The international independent medical humanitarian organisation Doctors Without Borders/Médecins Sans Frontières (MSF) has resumed medical activities at its maternity hospital in Khost Province, Afghanistan, which were suspended following an explosion in the hospital in April, 2012.

The reopening follows the demonstration of strong support to MSF, and reassurance over the last few months by the local community and all relevant actors, enabling the organisation to resume its maternal healthcare services in the province. 
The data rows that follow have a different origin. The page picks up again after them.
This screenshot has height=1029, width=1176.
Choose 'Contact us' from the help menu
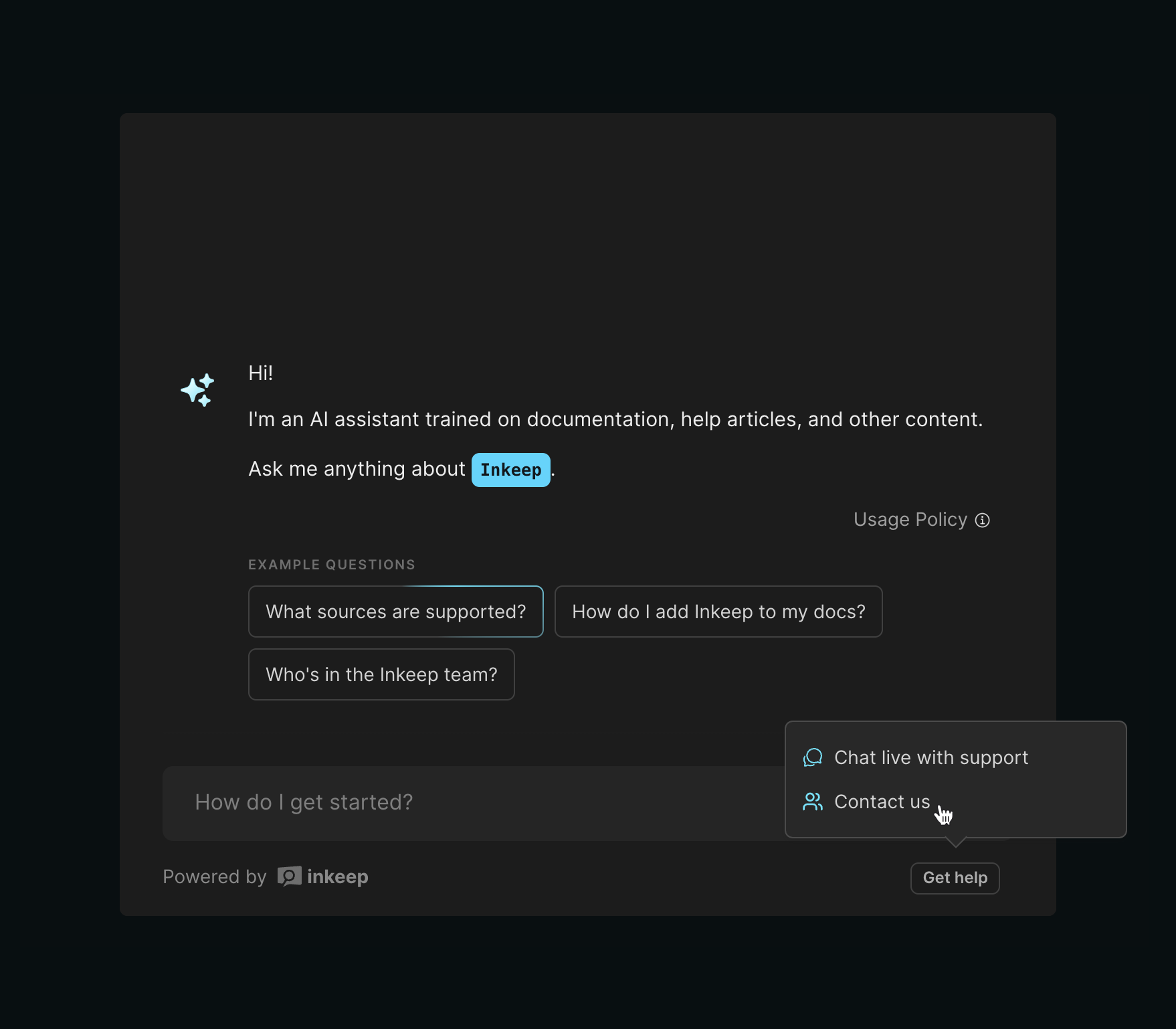coord(882,802)
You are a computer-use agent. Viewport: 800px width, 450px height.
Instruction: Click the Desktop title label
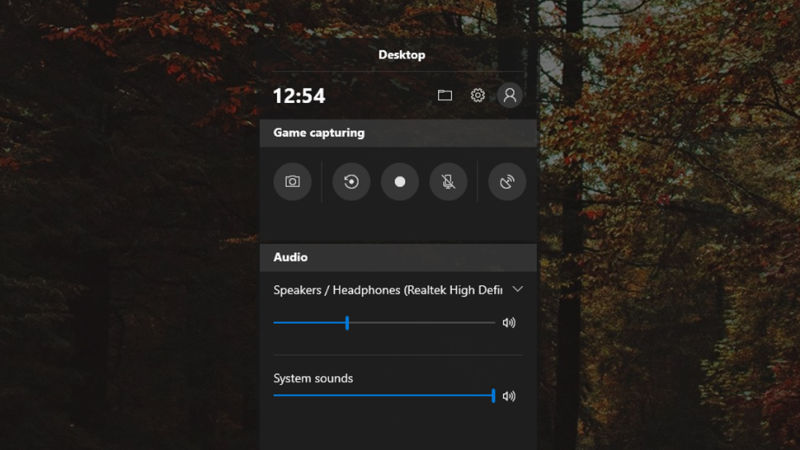pyautogui.click(x=401, y=55)
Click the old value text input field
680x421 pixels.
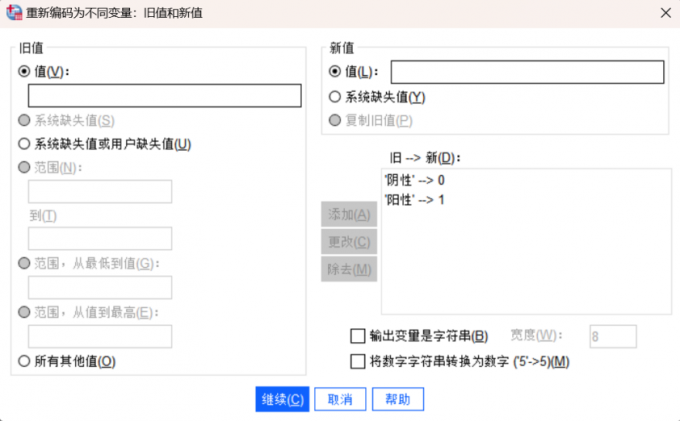pos(165,95)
Following recommendations of a meeting, or jirga, held in August between MSF and key members of the Khost community, necessary logistical work was performed to ensure the safety of patients, care takers and MSF staff. Additionally, an all-female team of Afghan medical staff, including doctors, midwives, and nurses has been recruited to work alongside female international medical colleagues, who are essential for the resumption of high-quality medical care in the hospital.

“The hospital is ready to provide free, high-quality medical care for pregnant women, particularly those who cannot afford to pay for treatment and those suffering complicated pregnancies and deliveries,” said Benoit De Gryse, MSF’s country representative in Afghanistan.

During another meeting on December 19, representatives from all districts of Khost Province, including prominent religious figures and scholars, confirmed their strong support for the continuation of MSF’s activities.

“Support from the community and respect for the safety and security of patients, health facilities, and medical staff enable MSF to work in three other locations in Afghanistan and in more than 70 other countries,” De Gryse said.

As in all MSF hospitals in Afghanistan, a strict no-weapons policy will be enforced to ensure the safety and security of patients.

In April a bomb exploded inside the maternity hospital, injuring seven people. It occurred six weeks after MSF opened its facility, where more than 600 women had already delivered babies.

MSF works in Ahmad Shah Baba Hospital in eastern Kabul and Boost Hospital in Lashkar Gah, Helmand Province. The organisation also runs a surgical trauma centre in Kunduz, providing lifesaving surgical care to people in northern Afghanistan. In all locations, MSF provides medical care free of charge and works in all wards of the hospitals.

MSF relies only on private funding in Afghanistan and does not accept money from any government for its work.